» **Data shown**
──────────────────────────────
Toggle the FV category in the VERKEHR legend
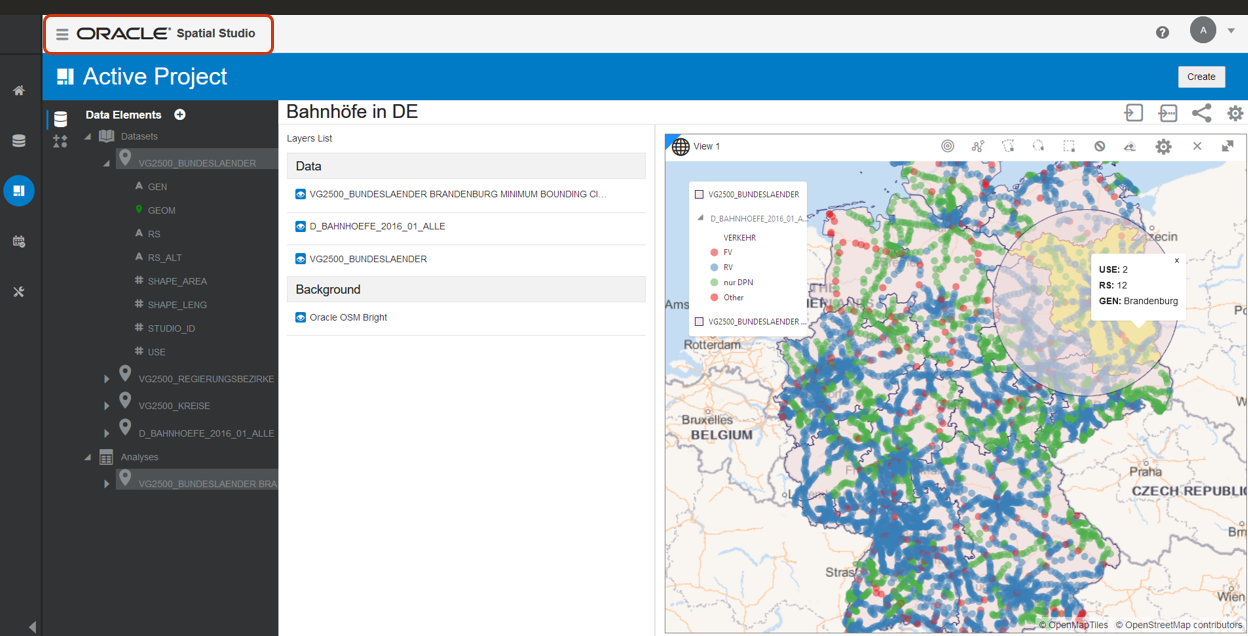 click(715, 252)
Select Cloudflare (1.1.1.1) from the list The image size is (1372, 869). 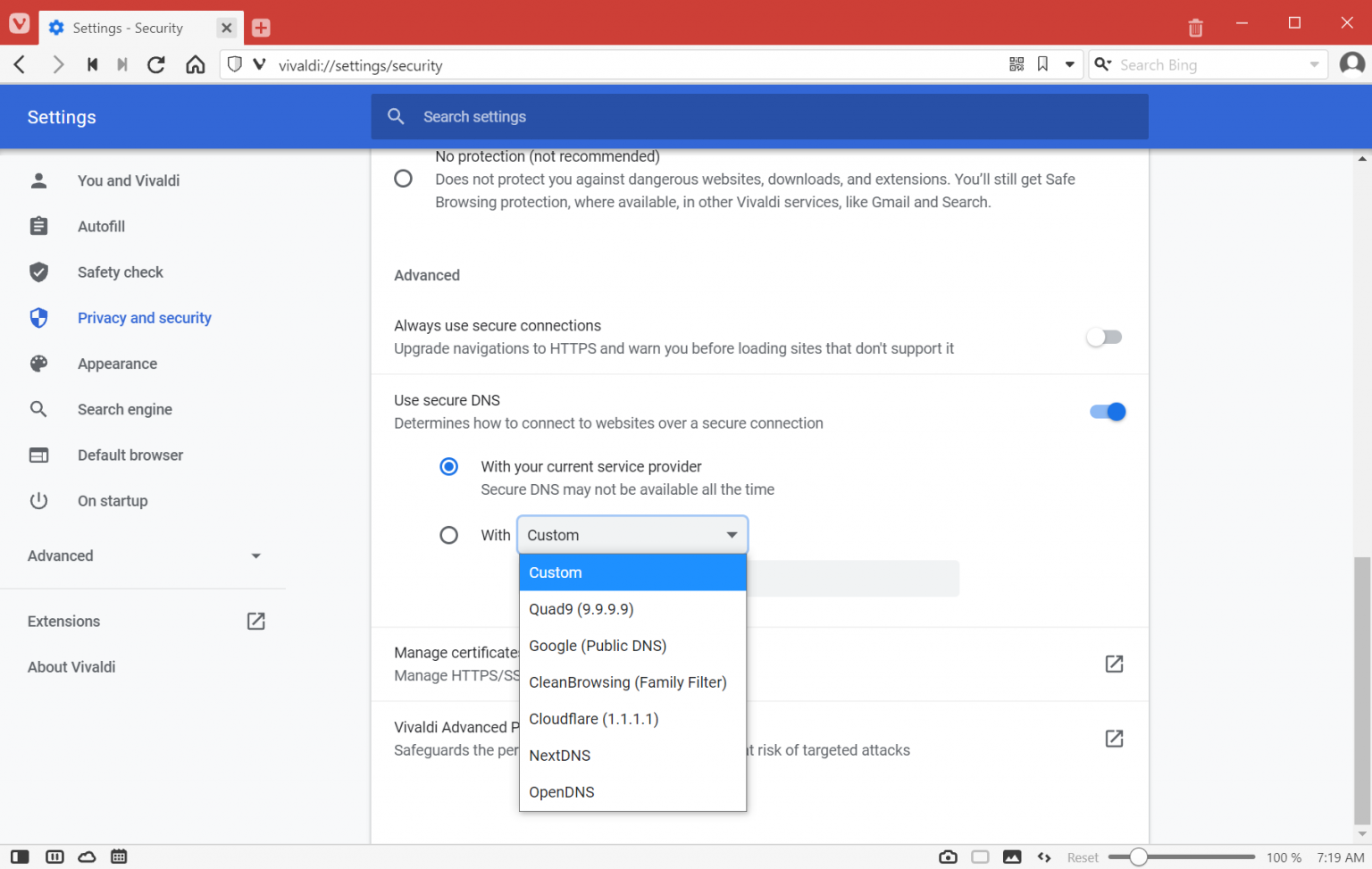pyautogui.click(x=593, y=719)
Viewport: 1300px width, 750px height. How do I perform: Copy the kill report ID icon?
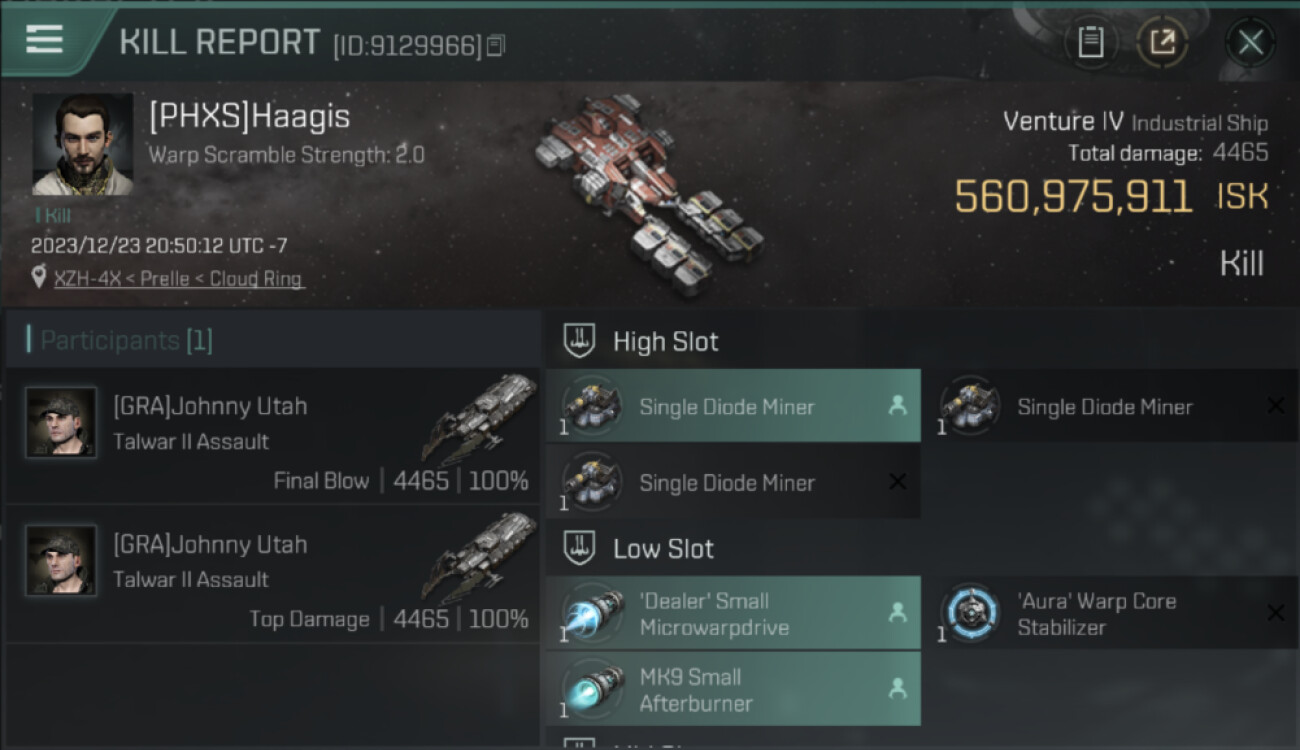pos(496,46)
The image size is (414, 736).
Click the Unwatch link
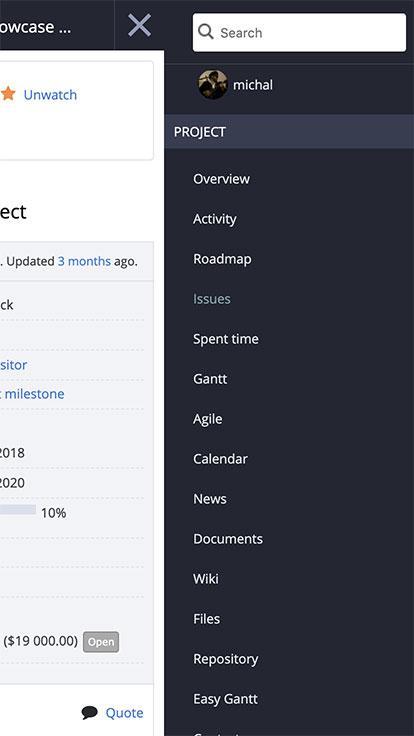(x=50, y=95)
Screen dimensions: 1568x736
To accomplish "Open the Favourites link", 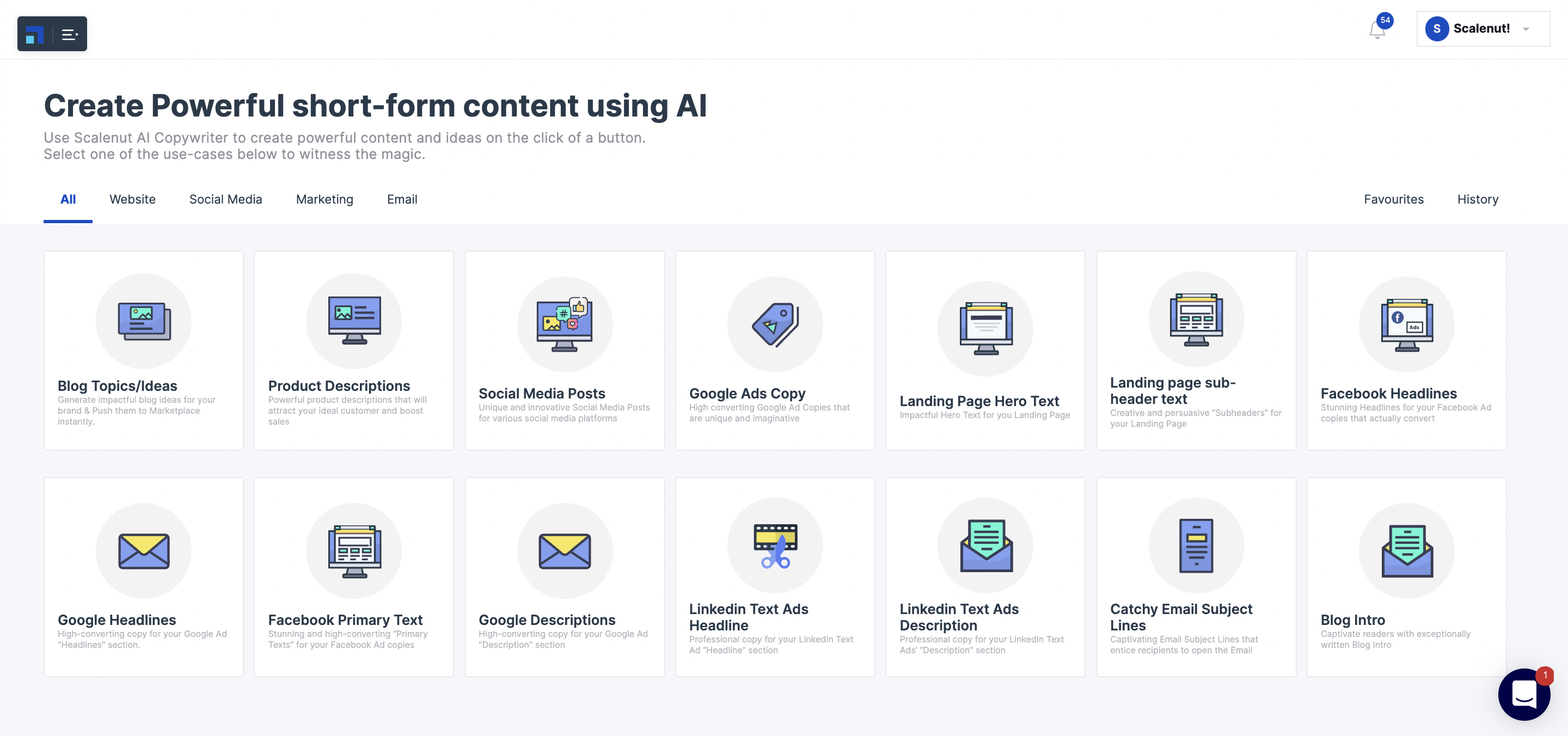I will pos(1393,200).
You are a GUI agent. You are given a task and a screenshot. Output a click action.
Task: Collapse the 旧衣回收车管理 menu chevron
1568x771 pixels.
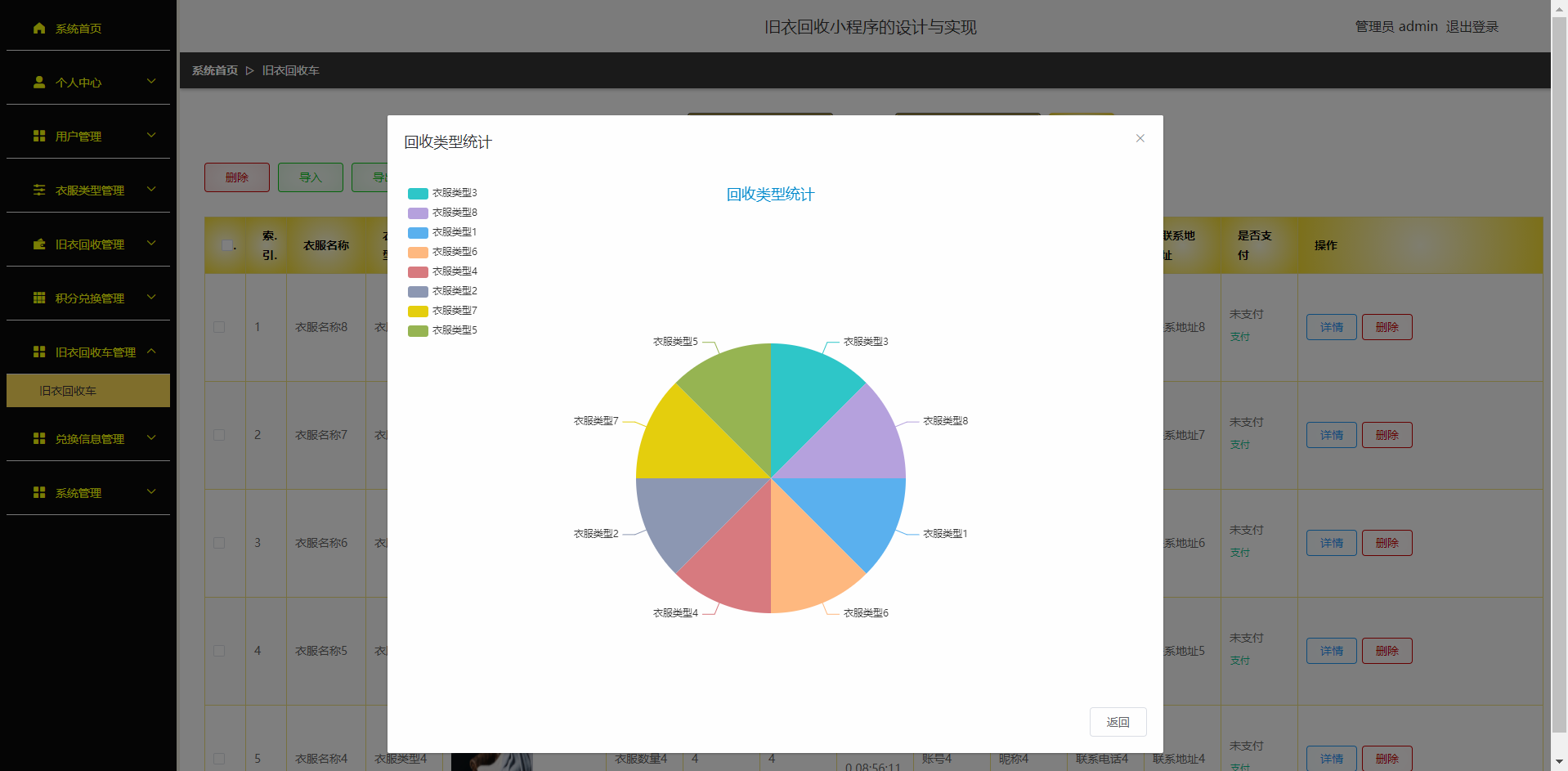[151, 352]
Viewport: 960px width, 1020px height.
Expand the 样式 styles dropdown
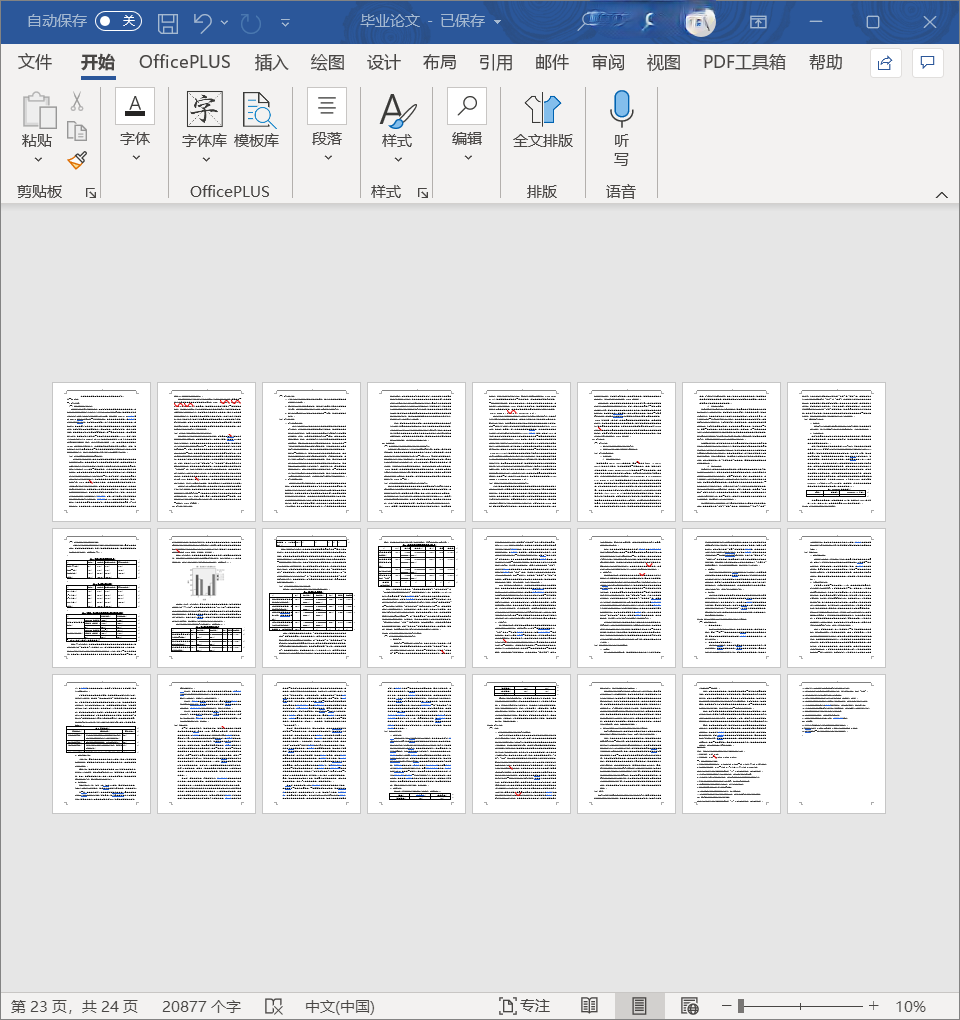397,159
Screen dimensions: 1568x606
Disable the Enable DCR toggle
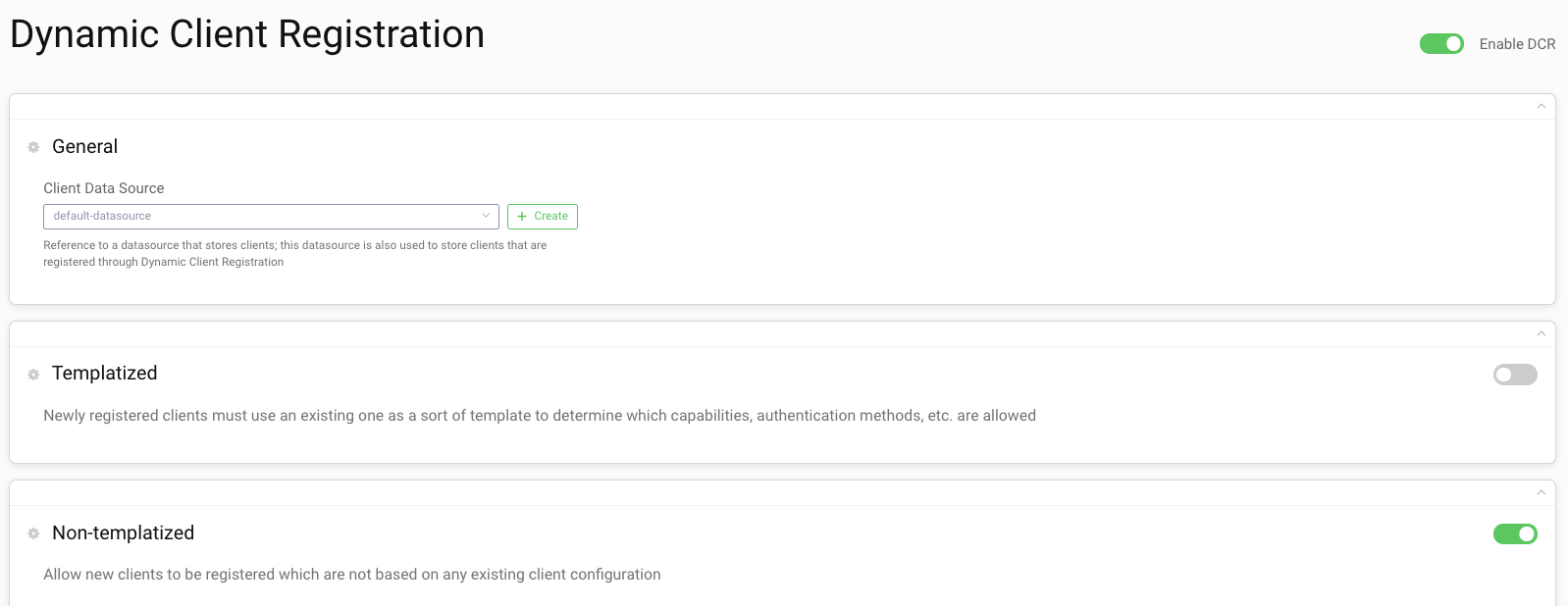(x=1441, y=43)
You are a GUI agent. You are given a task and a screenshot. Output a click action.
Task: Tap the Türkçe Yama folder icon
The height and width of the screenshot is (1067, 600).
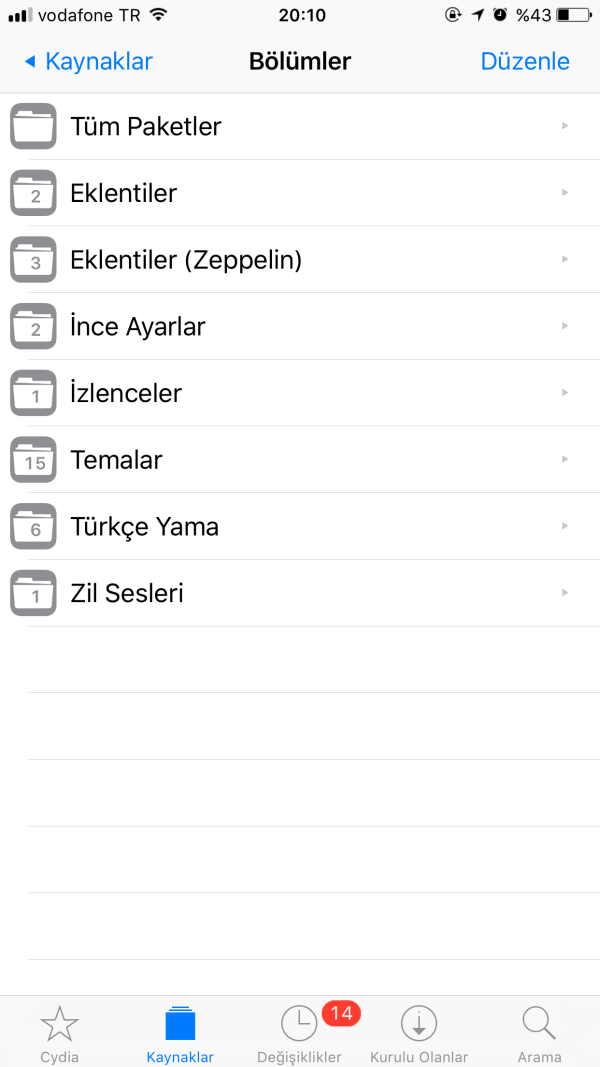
──────────────────────────────
» **What the exercise asks**
Write out only the lines from the one that contains "Screen dimensions: 1568x606" through the last line of the records above, both included, word for word and without the pictures.

» **Answer to this task**
Screen dimensions: 1568x606
Disable the Enable DCR toggle
(x=1441, y=43)
You are a GUI agent. You are given a task and a screenshot. Output a click action.
Task: Tap the Türkçe Yama folder icon
The height and width of the screenshot is (1067, 600).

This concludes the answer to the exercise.